Queria partilhar com vocês, meus caros irmãos, três passos que penso ajudar-nos viver bem espiritualmente durante essa pandemia. Por causa das circunstâncias atuais, nós estamos impossibilitados de participar fisicamente das celebrações litúrgicas da Igreja e sentimos falta dos sacramentos, não podemos nos reunir para a oração nos Grupos de Oração, enfim, estamos fisicamente longe daquilo que nos fortalece e que nos marca como membros da Renovação Carismática Católica. Como primeiro passo nesse deserto, devemos perceber aquilo que é mais essencial, a vocação primeira de um carismático. Como Jesus que foi conduzido pelo Espírito para o deserto, nós também devemos ser conduzidos por esse mesmo Espírito que não nos abandona. A vida renovada, resultado de nosso batismo no Espírito Santo, é “marca registrada” de um membro da RCC. Essa vida não deve desmoronar por não estarmos mais reunidos como antes. De modo criativo, devemos buscar meios para nos unirmos, para rezarmos junto, para partilharmos nossa vida. Os meios de comunicação social são ferramentas essenciais para esse novo modo de vivermos nossa fé e nossa espiritualidade.
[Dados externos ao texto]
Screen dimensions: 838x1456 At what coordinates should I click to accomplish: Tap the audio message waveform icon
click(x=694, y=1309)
São Paulo nos ensina, na sua Carta aos Romanos, a sermos pacientes e perseverantes na tribulação (Cf Rm 12,12), isso significa que devemos encarar nossas dificuldades sustentados por nossa fé. Essa virtude teologal nos leva a resignificarmos nosso sofrimento a partir do sofrimento redentor de Cristo e nos impede de mergulharmos em desespero. Há alguns dias eu terminei a leitura de uma biografia de São Pio de Pietrelcina, por quem tenho especial devoção, e fiquei particularmente tocado com o direcionamento que ele fazia a seus filhos espirituais convidando-os a viverem a resignação e a paciência. Ele mesmo deixou um grande exemplo com sua vida, pois suportou todo sofrimento pessoal e perseguição se unindo mais estreitamente ao sacrifício de Cristo. Este passo da resignação e paciência nos ajuda a voltarmos nossos corações para o alto mesmo em meio à tribulação.
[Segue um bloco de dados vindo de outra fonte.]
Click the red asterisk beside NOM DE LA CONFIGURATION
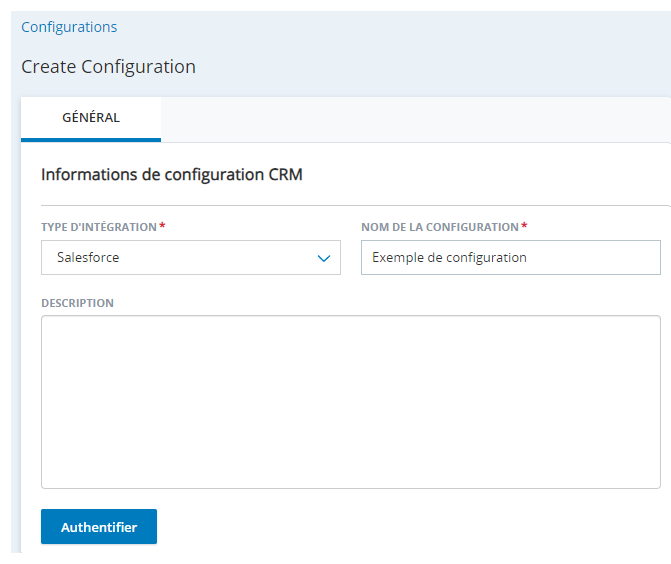The width and height of the screenshot is (671, 564). (x=524, y=226)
O isolamento social pode trazer consigo uma grande armadilha para nossa vida espiritual: a acídia.  Pouco se fala sobre ela atualmente, mas em tempos passados era considerada o pior de todos os vícios. A acídia se refere a uma preguiça e uma apatia que nos enfraquece espiritualmente de um modo destrutível. Ela nos impede de lutar pelo que é bom, justo e nos faz acomodar com o mínimo em nossa vida. Para combater esse mal, devemos buscar forças na oração e fazê-la em nossa vida com compromisso e dedicação. Para muitos, o isolamento social proporcionou um pouco mais de tempo livre, que bom seria se o preenchêssemos com a meditação da Palavra de Deus, com uma leitura espiritual, com a prática de uma devoção ou qualquer outra forma de nos tirar dessa inércia interior. É importante usarmos nesse combate a arma da amizade, pois o encontro com os outros e com Deus nos ergue de nosso comodismo e egoísmo.
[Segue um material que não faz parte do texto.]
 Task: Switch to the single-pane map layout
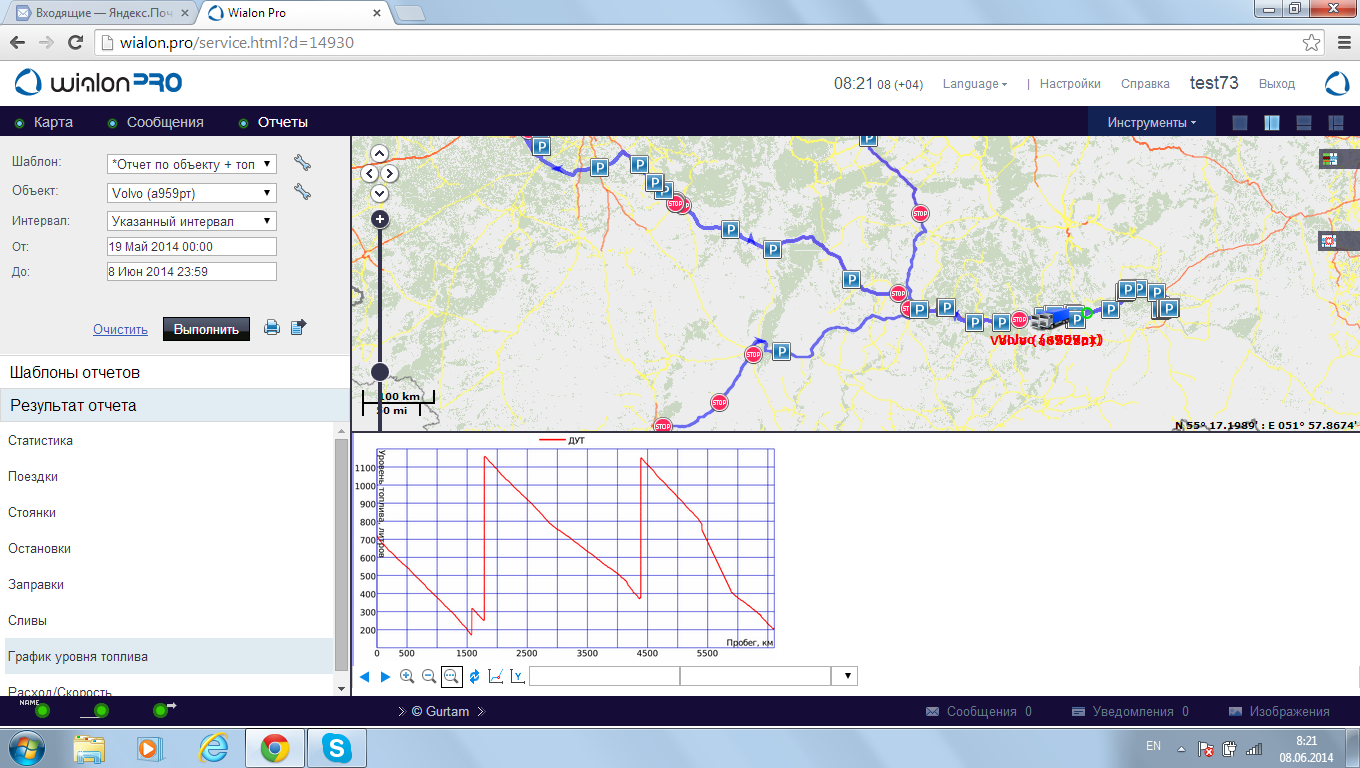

Espero que esses três passos possam ajudar a cada um nessa caminha deserto adentro. Peçamos a Deus o dom do seu Espírito Santo iluminador, para nos mostrar a direção certa em meio ao caminho da aridez. Peçamos a ele também a graça de vivermos nossas dificuldades com paciência e resignação percebendo que depois da tempestade virão tempos bons. Peçamos ainda ao Pai do céu que nos ajude a soprar as cinzas que se acumularam no braseiro do nosso coração para que, com novo vigor, possamos experimentar uma vida renovada.